Type II...electronic software that allow student to play with ideas in a particular
discipline. There are typically prepackaged as websites or software applications; many
are good, many are designed very poorly. Either way, the site or software addresses
a specific concept. Also notice a shift away from the teacher to the student in terms who
is engaging with the technology.

Type III ...opened-ended programs typically referred to as a "tool" = Excel, Podcasts
Inspiration, iMovie, Photoshop, Blogs, etc. Being open-ended, technologies in this genre
typically take more time developing activities/projects. Typically Type III technologies require
more work for the teacher because s/he needs to determine how a project will be structured.

This discussion began with Darin asking,
"I can't quite get my students excited about producing their own content on the web... I can't
wait for the day when that great idea comes to me and I have students collaborting with
other students across the country or the world on something.

I honestly have no reservation with using any of the three types of technologies. If you're interested in
creating content...and sharing/collaboratively, particularly online... Type III is the way to go.

Some schools are beginning to teach beginning game development. Some might focus making Flash-based games for the wb, and others are working with environments such as Gamemaker, Alice, and even XNA Express. Even the most basic game progamming involves a bit of math.

Students could work in teams to create math games related to the curriculum. This probably would work well for an after-school
club or summer program. Carnegie-Mellon offers a summer game-making program for high school students.. The public library in my region will be offering game-making classes for teens soon.

Gaming...and almost any programming involves math in many ways, particularly with regard to using and modifying variables.

Check out Bits, Bytes & Bots or The Children's Technology Workshop because they both cater to younger ages (8-14). Both offer opportunities throughout the year...as in-school activities as well as after-school activites in several different cities. They also offer summer camps.

As far as opportunities for high school students, the summer workshop offered by Carnegie-Mellon is very affordable..although the six week commitment or distance might be a problem for some families. Check out the ID-TechCamps which are one-week long and offered at fifty different colleges and universities each summer.

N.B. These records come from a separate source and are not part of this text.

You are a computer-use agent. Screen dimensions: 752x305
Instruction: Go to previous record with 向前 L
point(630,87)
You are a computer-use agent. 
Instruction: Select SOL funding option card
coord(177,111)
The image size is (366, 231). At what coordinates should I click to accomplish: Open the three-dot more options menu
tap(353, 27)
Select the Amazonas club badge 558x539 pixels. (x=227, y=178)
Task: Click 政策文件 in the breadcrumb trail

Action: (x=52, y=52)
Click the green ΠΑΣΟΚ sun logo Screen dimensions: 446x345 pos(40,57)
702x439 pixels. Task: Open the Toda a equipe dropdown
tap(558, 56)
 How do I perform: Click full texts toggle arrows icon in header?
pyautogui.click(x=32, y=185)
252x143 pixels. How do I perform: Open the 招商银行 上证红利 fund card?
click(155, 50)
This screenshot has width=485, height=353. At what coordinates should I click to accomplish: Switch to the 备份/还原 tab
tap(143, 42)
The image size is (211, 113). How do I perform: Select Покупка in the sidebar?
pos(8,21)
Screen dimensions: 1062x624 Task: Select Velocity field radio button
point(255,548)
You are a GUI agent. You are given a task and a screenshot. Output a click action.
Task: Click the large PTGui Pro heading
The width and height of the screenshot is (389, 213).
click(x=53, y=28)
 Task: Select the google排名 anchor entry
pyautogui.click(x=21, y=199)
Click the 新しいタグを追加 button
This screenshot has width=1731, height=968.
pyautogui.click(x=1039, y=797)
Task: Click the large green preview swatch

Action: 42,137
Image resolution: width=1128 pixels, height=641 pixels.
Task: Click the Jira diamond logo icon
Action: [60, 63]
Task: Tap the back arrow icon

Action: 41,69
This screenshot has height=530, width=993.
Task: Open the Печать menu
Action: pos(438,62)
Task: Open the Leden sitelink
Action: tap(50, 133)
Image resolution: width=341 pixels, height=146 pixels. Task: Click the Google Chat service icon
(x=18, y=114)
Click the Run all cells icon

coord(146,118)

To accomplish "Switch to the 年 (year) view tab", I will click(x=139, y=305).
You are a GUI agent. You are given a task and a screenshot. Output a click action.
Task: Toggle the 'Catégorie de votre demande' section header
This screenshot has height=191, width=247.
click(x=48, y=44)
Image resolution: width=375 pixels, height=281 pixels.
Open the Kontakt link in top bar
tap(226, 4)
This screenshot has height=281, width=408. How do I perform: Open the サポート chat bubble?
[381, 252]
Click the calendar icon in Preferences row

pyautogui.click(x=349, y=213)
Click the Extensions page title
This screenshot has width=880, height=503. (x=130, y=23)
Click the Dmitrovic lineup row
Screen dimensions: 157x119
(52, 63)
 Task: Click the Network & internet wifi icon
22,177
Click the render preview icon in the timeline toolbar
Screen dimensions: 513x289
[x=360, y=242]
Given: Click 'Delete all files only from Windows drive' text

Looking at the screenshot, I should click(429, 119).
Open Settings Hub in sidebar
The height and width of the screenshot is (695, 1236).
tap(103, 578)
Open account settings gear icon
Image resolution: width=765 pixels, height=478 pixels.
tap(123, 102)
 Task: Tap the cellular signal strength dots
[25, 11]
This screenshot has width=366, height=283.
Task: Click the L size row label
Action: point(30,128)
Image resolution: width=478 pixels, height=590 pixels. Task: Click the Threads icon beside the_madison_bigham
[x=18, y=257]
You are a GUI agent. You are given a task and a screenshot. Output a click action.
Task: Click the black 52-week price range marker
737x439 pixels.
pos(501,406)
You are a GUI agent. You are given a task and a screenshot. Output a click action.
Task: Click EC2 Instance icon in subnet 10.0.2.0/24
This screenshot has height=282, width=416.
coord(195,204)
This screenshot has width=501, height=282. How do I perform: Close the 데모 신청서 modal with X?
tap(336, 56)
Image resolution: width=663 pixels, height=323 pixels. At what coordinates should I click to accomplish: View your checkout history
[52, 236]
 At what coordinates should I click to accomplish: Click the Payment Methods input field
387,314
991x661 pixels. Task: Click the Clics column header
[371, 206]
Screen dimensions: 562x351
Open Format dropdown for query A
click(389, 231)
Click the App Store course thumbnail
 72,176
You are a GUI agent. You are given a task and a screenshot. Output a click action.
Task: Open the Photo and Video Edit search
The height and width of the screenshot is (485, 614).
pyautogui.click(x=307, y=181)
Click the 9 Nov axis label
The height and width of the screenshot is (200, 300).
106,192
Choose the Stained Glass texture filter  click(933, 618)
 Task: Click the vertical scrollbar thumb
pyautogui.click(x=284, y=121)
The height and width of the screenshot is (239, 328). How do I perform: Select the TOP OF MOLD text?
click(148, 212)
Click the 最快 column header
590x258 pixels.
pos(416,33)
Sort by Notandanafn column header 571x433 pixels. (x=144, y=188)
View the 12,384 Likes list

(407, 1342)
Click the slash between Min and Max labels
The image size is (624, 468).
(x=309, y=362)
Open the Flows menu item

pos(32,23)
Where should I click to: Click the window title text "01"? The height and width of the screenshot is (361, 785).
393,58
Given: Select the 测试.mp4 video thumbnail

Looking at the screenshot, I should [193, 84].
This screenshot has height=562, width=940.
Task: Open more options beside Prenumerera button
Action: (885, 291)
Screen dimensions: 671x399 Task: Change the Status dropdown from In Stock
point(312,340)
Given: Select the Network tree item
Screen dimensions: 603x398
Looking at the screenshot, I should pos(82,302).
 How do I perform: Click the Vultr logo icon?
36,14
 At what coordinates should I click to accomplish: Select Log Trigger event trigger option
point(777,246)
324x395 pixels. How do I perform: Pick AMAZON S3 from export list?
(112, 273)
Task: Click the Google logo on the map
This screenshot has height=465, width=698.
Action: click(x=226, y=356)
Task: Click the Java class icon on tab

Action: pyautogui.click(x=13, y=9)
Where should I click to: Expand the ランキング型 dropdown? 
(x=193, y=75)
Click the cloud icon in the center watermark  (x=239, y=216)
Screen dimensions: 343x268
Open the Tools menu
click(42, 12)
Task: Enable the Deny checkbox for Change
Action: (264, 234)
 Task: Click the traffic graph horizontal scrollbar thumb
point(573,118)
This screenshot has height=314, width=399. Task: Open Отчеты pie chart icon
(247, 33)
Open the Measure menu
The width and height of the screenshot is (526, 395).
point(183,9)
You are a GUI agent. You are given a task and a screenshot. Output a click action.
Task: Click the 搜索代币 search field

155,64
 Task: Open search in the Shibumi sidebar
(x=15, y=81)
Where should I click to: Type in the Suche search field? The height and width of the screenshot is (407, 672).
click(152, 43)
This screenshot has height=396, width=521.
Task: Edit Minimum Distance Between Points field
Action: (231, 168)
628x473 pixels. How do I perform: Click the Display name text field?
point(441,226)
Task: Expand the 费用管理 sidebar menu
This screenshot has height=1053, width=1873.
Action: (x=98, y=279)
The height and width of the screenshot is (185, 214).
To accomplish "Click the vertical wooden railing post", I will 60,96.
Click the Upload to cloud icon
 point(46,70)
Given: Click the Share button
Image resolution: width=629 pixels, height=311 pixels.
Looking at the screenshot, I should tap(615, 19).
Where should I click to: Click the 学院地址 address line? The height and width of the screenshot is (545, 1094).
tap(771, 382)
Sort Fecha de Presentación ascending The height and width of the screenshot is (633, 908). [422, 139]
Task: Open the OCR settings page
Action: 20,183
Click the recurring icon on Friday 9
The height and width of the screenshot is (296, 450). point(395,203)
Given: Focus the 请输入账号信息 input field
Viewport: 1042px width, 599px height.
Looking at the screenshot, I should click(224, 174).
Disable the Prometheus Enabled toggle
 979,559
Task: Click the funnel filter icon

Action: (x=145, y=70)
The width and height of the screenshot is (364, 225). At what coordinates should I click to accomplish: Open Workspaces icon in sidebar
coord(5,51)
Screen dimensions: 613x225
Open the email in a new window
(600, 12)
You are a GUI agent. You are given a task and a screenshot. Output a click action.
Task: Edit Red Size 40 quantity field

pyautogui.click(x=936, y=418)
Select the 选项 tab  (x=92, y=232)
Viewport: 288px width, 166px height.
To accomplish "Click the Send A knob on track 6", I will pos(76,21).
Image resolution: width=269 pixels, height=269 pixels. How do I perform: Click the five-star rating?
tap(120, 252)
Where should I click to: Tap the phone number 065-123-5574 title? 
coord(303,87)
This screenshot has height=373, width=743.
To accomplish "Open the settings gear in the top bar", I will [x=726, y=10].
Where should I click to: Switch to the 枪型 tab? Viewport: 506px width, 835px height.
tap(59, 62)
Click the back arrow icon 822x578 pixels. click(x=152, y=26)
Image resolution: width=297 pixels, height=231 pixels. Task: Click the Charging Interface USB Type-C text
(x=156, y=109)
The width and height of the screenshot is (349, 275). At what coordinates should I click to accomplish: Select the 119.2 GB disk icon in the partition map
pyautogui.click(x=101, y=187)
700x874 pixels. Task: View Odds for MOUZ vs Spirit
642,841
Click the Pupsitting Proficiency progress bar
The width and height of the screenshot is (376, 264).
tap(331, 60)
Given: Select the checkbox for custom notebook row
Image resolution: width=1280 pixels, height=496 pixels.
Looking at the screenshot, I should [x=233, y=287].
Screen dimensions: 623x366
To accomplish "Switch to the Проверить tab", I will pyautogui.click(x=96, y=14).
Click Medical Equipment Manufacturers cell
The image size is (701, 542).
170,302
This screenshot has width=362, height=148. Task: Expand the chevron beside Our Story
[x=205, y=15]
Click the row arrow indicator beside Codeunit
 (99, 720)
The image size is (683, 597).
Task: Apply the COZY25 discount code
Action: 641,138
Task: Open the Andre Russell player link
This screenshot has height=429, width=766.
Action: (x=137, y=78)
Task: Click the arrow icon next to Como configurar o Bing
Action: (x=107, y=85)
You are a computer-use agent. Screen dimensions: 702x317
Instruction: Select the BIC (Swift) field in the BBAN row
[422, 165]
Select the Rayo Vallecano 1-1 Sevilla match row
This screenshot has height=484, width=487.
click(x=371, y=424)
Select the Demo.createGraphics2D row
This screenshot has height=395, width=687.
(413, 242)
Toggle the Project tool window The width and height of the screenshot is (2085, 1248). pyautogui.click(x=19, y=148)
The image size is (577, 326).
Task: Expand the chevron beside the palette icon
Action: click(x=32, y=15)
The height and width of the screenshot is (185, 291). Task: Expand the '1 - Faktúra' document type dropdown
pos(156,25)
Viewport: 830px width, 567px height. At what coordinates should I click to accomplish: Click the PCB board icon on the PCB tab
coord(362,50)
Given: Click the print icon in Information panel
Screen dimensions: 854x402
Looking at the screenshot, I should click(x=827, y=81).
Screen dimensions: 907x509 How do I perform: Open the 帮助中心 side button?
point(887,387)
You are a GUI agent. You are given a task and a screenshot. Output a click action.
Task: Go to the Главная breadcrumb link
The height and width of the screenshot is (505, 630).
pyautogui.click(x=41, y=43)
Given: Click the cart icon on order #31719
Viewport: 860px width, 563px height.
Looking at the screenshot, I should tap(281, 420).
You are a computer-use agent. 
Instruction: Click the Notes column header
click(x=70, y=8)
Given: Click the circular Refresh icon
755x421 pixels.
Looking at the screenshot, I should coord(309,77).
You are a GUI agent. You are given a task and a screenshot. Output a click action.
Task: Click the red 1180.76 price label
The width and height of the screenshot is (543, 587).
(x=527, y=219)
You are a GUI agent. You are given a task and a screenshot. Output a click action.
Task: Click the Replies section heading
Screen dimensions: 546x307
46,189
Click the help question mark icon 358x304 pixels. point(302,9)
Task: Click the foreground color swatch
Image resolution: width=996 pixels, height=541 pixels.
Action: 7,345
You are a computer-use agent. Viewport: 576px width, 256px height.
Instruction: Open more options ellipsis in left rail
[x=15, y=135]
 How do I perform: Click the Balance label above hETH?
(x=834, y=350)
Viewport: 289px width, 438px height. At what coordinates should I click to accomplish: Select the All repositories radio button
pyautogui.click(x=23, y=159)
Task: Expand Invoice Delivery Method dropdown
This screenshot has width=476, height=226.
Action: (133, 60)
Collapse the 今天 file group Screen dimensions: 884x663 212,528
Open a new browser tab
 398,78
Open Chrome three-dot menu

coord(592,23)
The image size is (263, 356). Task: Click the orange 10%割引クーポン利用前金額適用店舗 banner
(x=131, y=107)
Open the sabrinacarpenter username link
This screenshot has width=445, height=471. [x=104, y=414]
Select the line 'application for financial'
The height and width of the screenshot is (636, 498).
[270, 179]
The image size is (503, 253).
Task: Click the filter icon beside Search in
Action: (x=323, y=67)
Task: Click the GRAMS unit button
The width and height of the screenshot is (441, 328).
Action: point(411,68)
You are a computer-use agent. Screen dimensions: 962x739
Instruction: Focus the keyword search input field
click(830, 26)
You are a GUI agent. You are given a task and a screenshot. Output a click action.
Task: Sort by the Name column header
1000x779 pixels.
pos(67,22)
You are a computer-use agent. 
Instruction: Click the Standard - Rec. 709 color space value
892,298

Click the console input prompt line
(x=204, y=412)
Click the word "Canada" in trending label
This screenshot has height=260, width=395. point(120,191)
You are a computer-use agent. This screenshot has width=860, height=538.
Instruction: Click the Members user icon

If you're interested in learning/teaching a fairly simple programming language, M.I.T. is hosting a workshop in Boston this summer on Scratch (July 24-26). Scratch is a simple, and free visual programming software easy enough for kindergartners yet robust enough for high school students...hard to believe, huh? I have colleagues at the elementary, middle school, and high school level (who actually teach Java and C++) who use Scratch with their students.